22h16, pont de la Bodega en Seine

Le pont de la Bodega en Seine était presque vide. Les serveurs commençaient à tout ranger. Vraisemblablement, le cocktail laisserait place dès le lendemain matin à un petit-déjeuner d’affaires. Maline savait que plus de mille réceptions officielles étaient organisées pendant l’Armada. Plus de cent par jour, tout ce qui pouvait flotter sur l’eau était pris d’assaut !

Cela pouvait se comprendre.

Maline observa le reflet des bateaux illuminés danser sur l’eau de la Seine.

Un spectacle unique, féerique !

Pendant les dix jours de l’Armada, le grand canal de Venise cédait à Rouen son rang de la plus belle voie nautique du monde.

Maline se retourna vers le pont et chercha une nouvelle fois des yeux Olivier Levasseur. Elle devait se résoudre à l’évidence : plus aucune trace de son beau Réunionnais. Il avait disparu avec la foule des autres VIP. Normal. Comme, il disait si bien, c’était son job…

Maline essaya de se secouer. Elle avait son job, elle aussi. Elle n’avait pas encore terminé sa journée.
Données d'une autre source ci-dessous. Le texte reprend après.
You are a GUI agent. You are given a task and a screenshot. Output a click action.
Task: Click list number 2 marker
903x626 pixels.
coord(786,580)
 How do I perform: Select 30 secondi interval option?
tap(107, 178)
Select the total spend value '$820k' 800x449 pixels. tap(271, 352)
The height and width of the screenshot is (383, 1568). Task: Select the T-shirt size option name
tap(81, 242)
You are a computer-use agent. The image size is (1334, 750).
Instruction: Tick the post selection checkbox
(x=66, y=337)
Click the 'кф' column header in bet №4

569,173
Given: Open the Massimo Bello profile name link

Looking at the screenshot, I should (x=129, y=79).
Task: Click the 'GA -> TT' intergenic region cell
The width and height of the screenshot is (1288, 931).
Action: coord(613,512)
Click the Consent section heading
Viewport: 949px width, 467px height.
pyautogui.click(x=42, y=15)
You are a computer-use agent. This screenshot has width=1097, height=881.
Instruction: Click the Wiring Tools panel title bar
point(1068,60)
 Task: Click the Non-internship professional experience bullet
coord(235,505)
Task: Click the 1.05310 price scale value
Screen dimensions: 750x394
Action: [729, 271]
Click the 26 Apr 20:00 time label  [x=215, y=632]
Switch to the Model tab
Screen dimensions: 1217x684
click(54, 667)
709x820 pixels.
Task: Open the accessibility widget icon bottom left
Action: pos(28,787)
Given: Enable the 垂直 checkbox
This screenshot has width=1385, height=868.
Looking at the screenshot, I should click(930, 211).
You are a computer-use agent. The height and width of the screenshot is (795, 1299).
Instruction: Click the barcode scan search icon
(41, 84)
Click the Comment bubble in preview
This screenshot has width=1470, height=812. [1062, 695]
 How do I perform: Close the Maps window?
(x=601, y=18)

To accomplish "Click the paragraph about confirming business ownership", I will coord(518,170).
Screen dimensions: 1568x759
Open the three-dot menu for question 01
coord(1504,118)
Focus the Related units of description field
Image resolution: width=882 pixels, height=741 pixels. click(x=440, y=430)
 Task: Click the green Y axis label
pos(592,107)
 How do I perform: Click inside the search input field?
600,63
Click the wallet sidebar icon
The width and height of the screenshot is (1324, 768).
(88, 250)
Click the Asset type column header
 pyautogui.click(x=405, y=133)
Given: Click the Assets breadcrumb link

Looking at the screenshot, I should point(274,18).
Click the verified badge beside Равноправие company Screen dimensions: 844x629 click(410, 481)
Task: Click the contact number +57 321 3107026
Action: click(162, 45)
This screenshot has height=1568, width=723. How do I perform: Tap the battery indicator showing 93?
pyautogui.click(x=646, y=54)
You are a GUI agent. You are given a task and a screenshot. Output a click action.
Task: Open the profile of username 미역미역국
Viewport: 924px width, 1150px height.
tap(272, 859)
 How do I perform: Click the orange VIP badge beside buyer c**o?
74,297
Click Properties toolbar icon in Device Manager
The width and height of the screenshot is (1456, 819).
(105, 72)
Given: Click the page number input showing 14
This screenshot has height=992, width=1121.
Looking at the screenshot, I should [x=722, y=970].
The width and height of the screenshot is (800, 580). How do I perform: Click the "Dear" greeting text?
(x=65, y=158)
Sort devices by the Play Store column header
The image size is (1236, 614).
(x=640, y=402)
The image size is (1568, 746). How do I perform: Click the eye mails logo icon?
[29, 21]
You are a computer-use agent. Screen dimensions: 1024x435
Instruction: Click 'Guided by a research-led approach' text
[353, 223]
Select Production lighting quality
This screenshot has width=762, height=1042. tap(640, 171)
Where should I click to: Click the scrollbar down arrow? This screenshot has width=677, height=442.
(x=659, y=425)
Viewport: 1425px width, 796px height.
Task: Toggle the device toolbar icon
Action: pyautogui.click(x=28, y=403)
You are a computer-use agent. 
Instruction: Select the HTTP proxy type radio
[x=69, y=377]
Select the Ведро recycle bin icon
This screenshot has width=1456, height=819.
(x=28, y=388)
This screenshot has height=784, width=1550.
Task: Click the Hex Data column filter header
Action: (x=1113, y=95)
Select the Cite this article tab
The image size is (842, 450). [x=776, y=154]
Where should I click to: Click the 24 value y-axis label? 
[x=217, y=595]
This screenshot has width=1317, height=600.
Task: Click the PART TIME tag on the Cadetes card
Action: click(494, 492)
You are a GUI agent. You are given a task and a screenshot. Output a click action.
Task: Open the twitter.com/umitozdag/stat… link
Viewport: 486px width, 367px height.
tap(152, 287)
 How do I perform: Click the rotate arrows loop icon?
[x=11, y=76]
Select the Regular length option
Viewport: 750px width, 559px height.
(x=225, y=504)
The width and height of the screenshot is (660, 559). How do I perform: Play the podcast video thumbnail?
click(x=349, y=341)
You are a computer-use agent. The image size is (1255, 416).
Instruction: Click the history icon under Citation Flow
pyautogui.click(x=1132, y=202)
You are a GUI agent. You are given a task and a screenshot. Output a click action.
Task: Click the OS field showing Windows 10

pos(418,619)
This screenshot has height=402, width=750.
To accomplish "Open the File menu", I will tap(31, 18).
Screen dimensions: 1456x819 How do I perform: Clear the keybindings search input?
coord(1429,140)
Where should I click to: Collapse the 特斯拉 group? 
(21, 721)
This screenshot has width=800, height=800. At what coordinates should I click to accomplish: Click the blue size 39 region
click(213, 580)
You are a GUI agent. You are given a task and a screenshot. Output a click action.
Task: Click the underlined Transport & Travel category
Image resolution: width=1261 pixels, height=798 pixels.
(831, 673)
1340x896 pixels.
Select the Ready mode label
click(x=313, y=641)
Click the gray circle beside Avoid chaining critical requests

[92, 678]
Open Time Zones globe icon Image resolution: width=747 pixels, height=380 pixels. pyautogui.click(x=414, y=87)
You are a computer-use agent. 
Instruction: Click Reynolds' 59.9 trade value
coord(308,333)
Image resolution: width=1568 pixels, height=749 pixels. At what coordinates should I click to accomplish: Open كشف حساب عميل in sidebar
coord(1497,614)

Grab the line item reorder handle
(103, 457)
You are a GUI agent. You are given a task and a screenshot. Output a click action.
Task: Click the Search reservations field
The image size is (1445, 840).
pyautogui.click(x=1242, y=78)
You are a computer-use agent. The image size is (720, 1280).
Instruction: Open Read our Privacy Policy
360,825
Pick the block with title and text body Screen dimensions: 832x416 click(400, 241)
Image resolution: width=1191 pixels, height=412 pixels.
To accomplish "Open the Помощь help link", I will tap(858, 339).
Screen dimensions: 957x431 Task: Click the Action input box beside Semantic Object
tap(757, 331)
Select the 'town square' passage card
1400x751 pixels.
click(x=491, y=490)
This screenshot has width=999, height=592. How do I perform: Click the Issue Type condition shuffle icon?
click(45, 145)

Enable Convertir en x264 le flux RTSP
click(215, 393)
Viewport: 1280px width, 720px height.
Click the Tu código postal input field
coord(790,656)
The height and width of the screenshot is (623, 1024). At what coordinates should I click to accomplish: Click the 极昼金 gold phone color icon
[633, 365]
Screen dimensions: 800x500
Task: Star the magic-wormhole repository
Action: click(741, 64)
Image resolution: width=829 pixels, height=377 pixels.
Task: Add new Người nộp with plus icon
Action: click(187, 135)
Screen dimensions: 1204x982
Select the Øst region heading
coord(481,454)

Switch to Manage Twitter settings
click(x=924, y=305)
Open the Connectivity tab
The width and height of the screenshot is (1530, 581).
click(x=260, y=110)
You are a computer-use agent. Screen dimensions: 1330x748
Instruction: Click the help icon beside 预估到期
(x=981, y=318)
Il lui restait une dernière petite visite à faire, dans ce bar dont lui avait parlé le général Sudoku, le Libertalia, à l’homme qui savait tout sur les légendes des marins. Ce fameux Ramphastos…

Maline trébucha en descendant de la Bodega. L’effet des trois coupes de champagne n’était pas encore tout à fait dissipé et elle retournait jouer les piliers de bar de nuit ! Elle n’avait jamais autant bu que depuis qu’elle était journaliste d’investigation pendant l’Armada.

Elle s’engagea sur le pont Guillaume-le-Conquérant pour rejoindre la rive droite, l’air vif lui fit du bien. Par contre, il ne lui remonta pas le moral. Maline avait « l’après-champagne » triste… Surtout lorsqu’elle en buvait seule.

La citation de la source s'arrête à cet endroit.